A l’affût de chaque rencontre internationale et régionale et nombriliste comme toujours, les Libanais ont misé sur la visite du ministre français des Affaires étrangères à Téhéran pour débloquer leur dossier présidentiel. Mais ils ont été déçus une fois de plus…
La visite de Laurent Fabius à Téhéran était un événement à l’échelle régionale et internationale. Mais elle l’était aussi pour les Libanais, notamment pour les médias proches du 14 mars, qui ont commencé à affirmer que le dossier présidentiel libanais serait à l’ordre du jour des entretiens entre Fabius et les dirigeants iraniens. Ce n’était d’ailleurs pas insensé puisque les informations venues de France disaient aussi que le ministre Fabius comptait évoquer le dossier libanais avec ses interlocuteurs iraniens. Mais tout comme avant lui le directeur du Quai d’Orsay Jean-François Girault, qui avait effectué deux visites à Téhéran et à Riyad, Fabius n’a pas pu arracher une nouvelle position iranienne à l’égard du dossier libanais. Pourtant, cette fois, les circonstances avaient totalement changé et l’accord sur le dossier nucléaire iranien avait été signé entre l’Iran et la communauté internationale. Ce qui permettait au ministre français, qui avait tout au long des négociations joué le rôle du faucon, de se rendre en Iran sans avoir le sentiment de faire des concessions ou de modifier la politique étrangère de son pays. En effet, la conclusion de l’accord sur le dossier nucléaire a eu pour premier résultat de ramener l’Iran dans le concert des nations et d’en faire désormais «un Etat fréquentable» avec lequel on peut discuter ouvertement de tous les dossiers en suspens. C’est d’ailleurs ce que s’est empressé de déclarer Laurent Fabius lui-même au cours de sa conférence de presse conjointe avec son homologue iranien, Mohammad Javad Zarif. Pris à partie par les journalistes iraniens, le chef de la diplomatie française a affirmé qu’il n’y avait aucun changement de politique, juste un souci de la France de réduire les risques de confrontation dans la région avec la limitation des capacités nucléaires iraniennes. Fabius a insisté sur l’ancienneté des relations entre la France et l’Iran et sur leur solidité dans le passé, voulant se montrer positif et ouvert.

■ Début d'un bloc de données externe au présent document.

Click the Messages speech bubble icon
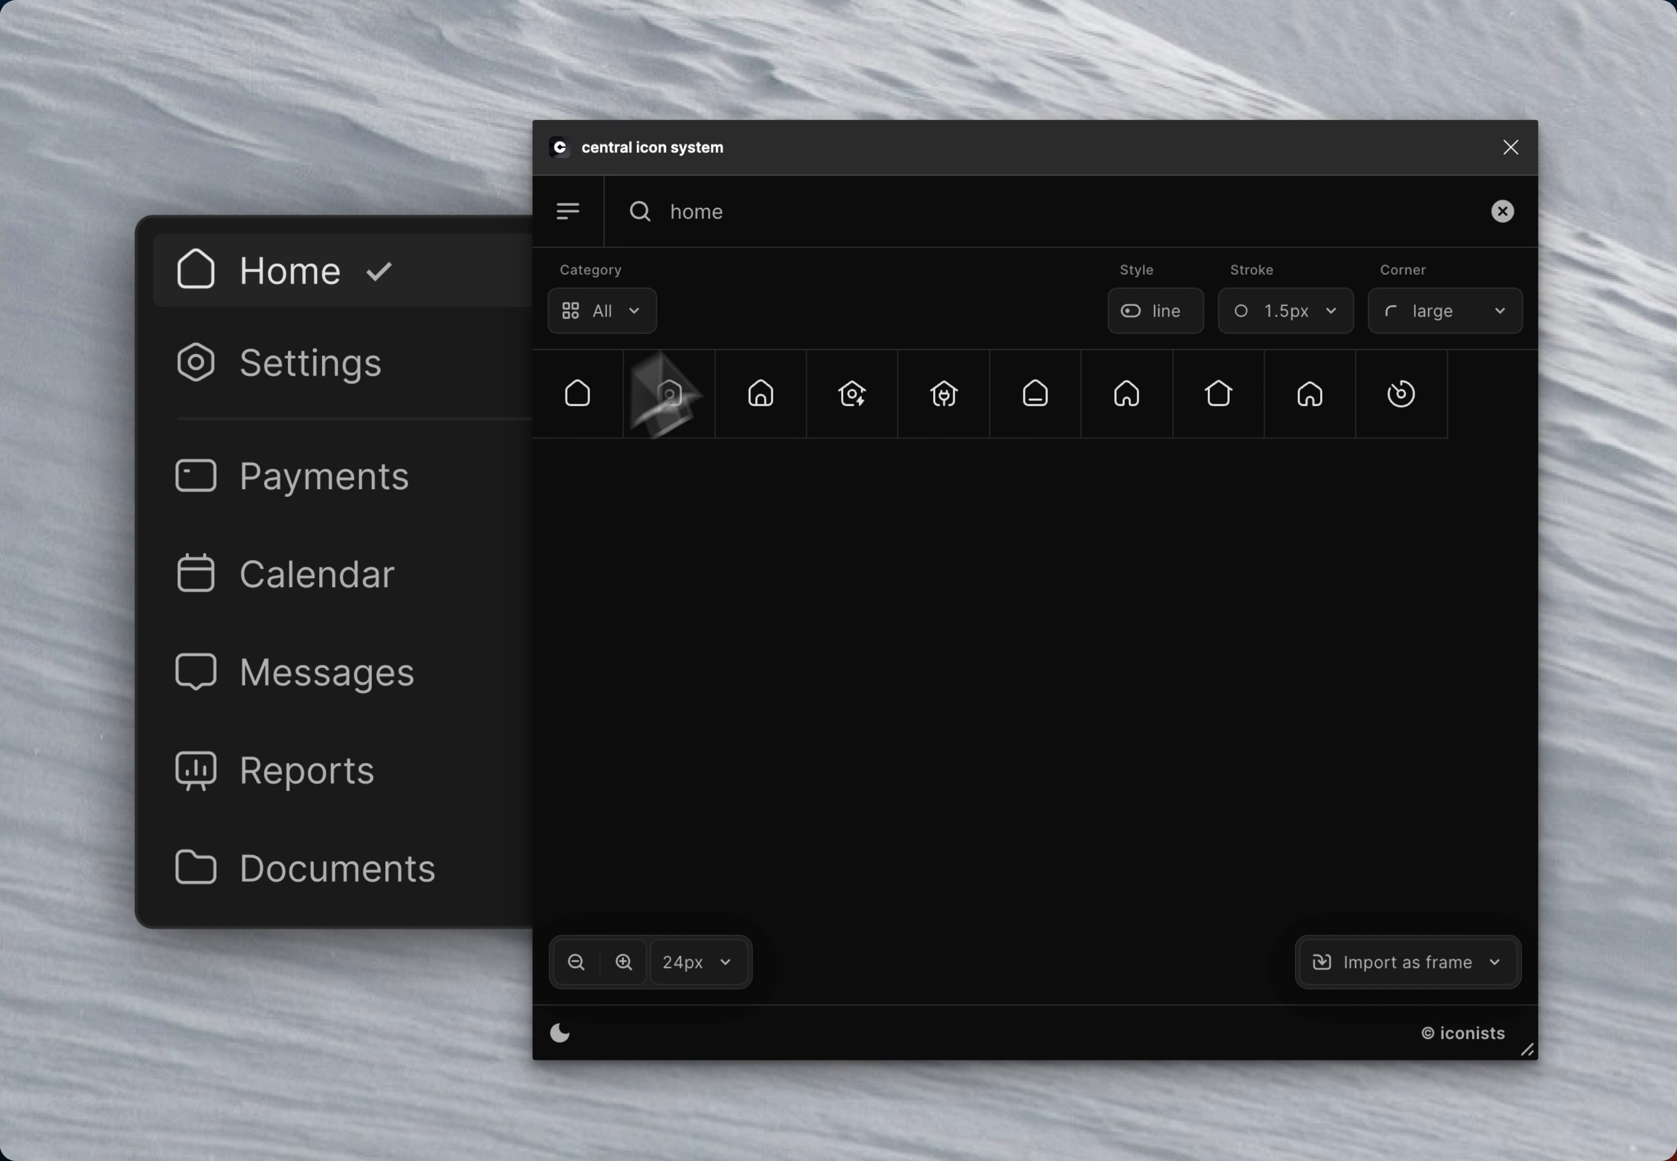Screen dimensions: 1677x1161 point(195,671)
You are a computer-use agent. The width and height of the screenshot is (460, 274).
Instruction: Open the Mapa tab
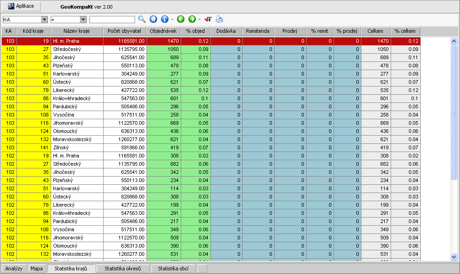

Fins diplomates, les dirigeants iraniens ont eu beau jeu de ne pas mentionner les négociations rendues plus compliquées et ardues à cause de la position française et ils ont reçu le ministre français avec beaucoup d’égards, allant même jusqu’à accepter l’invitation adressée par le président français François Hollande à son homologue iranien, le cheikh Hassan Rohani, à se rendre en France en septembre. Mais sur tous les autres dossiers, aucune indication concrète n’a été donnée. Pour la simple raison que pour les Iraniens, l’heure des concessions n’est pas encore arrivée.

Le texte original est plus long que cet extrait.